Merryl spent two hours with Carl that afternoon and four hours the next. Sitting on a chair by his coffin, she told him all the things she hadn’t had a chance to say. She reminded him of moment
s in their married life. She told him what was happening now, about all the pain she was feeling. They’d been together almost every day for eight years, and so much of what she felt only Carl could understand. Sometimes she was angry at him, but gently. “Why did you have to do it? Didn’t you remember us?” she asked. “Why, Carl, why?”
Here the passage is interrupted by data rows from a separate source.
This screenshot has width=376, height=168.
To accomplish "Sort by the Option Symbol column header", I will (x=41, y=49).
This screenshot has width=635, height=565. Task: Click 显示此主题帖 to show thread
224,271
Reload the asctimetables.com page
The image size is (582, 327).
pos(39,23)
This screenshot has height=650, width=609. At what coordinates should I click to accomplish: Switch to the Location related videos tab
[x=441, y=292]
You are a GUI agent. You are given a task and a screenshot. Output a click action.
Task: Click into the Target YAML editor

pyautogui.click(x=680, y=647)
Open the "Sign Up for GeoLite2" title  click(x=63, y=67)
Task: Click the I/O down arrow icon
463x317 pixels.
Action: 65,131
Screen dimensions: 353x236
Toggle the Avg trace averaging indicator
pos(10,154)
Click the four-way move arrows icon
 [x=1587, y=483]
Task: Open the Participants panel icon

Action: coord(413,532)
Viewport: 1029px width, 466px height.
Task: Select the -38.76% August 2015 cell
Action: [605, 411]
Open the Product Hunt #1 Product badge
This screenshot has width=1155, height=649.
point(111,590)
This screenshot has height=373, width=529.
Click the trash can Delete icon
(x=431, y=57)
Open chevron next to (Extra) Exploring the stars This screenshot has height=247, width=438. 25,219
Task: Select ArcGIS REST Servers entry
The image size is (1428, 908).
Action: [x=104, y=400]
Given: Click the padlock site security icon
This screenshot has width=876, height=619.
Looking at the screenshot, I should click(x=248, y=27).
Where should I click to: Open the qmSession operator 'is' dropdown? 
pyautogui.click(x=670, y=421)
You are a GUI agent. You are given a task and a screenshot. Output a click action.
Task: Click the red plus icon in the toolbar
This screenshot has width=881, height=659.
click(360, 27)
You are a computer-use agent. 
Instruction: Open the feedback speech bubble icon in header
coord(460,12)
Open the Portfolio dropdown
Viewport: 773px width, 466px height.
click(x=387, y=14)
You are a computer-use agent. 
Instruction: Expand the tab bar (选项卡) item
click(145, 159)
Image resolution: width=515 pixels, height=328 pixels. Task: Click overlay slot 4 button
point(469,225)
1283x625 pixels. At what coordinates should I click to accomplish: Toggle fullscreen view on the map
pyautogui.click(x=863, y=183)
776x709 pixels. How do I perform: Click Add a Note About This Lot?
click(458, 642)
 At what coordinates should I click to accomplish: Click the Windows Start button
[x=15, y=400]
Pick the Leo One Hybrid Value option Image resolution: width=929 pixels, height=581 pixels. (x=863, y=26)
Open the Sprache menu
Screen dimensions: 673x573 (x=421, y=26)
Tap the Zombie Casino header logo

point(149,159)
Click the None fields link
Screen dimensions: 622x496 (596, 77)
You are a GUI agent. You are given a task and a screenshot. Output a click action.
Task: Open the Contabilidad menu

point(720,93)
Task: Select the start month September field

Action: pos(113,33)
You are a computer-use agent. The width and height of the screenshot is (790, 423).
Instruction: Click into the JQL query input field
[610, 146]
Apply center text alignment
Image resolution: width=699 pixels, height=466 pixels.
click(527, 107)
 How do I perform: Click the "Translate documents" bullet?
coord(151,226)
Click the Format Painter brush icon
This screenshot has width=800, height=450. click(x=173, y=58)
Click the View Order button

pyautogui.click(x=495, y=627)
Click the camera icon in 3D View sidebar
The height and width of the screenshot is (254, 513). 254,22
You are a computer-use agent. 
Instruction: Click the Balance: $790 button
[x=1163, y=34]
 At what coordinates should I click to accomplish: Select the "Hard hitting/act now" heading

At the funeral Carl lay in a closed casket a few feet from where Merryl sat. Merryl had been very involved in organizing the service: discussing what should be said, deciding where Carl should be buried, talking to the minister about the eulogy. She even changed a few lines in a poem her father had written for Carl and planned to read. She wanted to be part of anything that concerned Carl. But Merryl remembered little of the service: A flautist played something she recalled only as haunting; the minister’s words were a blur. She sobbed hysterically through most of the ceremony. From the back of the church the cries of Carl’s two-week-old nephew seemed to pierce through her own cries into her heart and made her cry even harder. When Merryl stood at the end of the service, her legs shook uncontrollably. A friend, driving away from the church, told her husband that she doubted Merryl was going to make it. Back at her parents’ house, while mourners quietly sipped coffee and ate cold cuts, Merryl lay in bed. A psychiatrist friend of Carl’s spoke to her gently, expressing his concern and saying he’d had no idea anything was amiss with Carl. During the entire hour he talked to her, Merryl held pillows over her head.